*TASK DIRECTIONS:* I need each line of the entries below that includes the string "Veri".

****

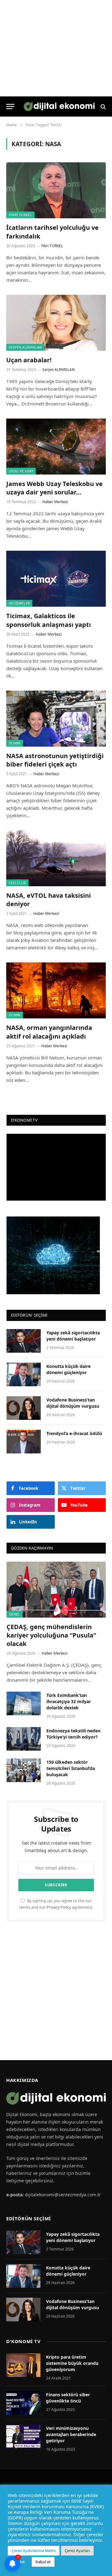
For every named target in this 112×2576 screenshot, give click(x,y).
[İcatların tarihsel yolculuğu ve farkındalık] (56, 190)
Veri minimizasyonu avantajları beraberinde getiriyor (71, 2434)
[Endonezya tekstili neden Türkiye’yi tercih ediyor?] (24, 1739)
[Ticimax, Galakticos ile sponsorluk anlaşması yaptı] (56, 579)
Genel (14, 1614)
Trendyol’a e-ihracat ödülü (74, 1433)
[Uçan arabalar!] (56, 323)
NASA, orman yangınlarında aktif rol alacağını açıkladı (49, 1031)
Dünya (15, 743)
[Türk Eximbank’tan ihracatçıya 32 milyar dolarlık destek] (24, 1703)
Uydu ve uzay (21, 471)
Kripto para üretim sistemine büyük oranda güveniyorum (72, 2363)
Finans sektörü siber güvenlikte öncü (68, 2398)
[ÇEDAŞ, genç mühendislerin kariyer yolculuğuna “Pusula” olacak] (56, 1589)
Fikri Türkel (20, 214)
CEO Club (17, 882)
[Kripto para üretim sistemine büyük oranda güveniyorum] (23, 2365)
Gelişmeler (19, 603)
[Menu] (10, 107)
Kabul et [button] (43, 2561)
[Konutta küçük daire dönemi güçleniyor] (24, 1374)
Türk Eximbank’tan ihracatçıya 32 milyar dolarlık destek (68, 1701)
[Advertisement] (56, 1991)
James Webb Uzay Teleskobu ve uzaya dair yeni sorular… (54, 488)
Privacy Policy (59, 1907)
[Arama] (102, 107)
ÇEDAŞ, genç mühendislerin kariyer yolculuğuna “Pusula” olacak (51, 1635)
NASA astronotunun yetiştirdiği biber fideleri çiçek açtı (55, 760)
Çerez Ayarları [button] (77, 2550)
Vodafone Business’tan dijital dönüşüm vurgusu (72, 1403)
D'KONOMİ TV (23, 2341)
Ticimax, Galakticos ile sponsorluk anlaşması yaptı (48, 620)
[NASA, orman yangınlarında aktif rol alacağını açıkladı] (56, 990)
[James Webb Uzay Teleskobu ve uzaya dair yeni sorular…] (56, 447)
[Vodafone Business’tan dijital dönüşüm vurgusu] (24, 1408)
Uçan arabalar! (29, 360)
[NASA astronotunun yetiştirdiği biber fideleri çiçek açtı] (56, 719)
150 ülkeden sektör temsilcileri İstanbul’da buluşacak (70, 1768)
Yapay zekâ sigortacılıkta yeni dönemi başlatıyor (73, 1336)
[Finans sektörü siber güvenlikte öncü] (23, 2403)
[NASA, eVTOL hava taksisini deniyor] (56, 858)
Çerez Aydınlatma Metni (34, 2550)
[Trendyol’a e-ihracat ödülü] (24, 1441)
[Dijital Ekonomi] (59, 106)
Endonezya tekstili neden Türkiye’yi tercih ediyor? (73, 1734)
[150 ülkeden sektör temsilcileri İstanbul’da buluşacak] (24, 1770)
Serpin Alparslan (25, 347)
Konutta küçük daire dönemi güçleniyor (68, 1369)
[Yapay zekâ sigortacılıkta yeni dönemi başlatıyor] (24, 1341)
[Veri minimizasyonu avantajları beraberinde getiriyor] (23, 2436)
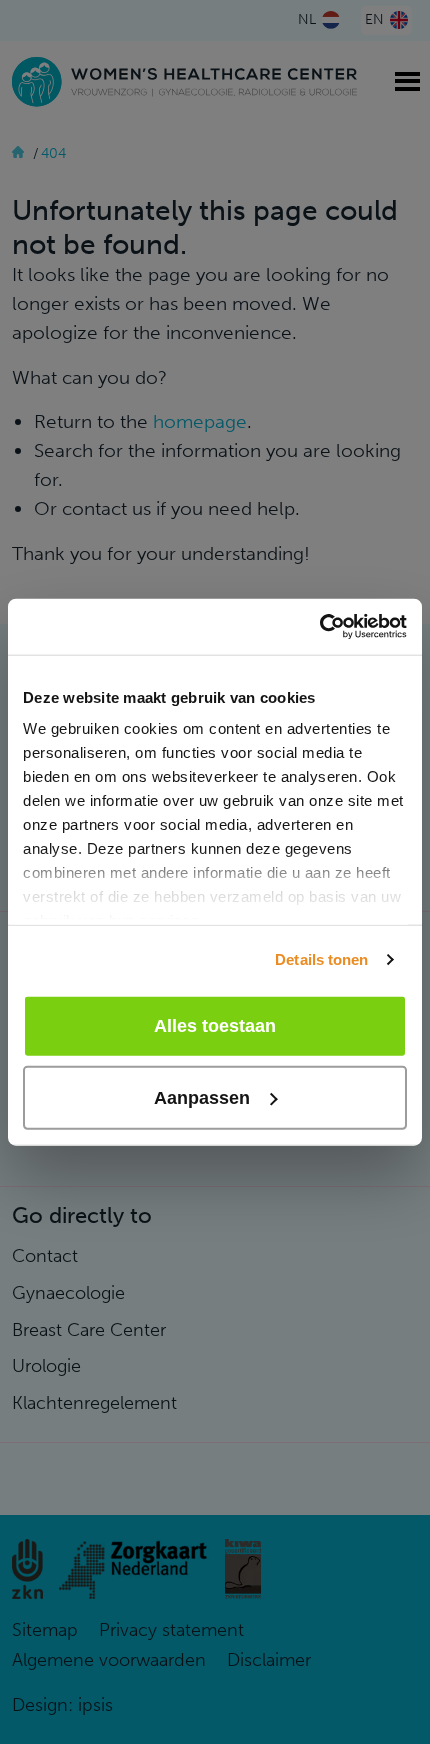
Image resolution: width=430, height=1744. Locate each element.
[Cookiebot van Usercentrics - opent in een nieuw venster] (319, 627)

****

*EXPECTED ANSWER:*
Veri minimizasyonu avantajları beraberinde getiriyor (71, 2434)
[Veri minimizasyonu avantajları beraberinde getiriyor] (23, 2436)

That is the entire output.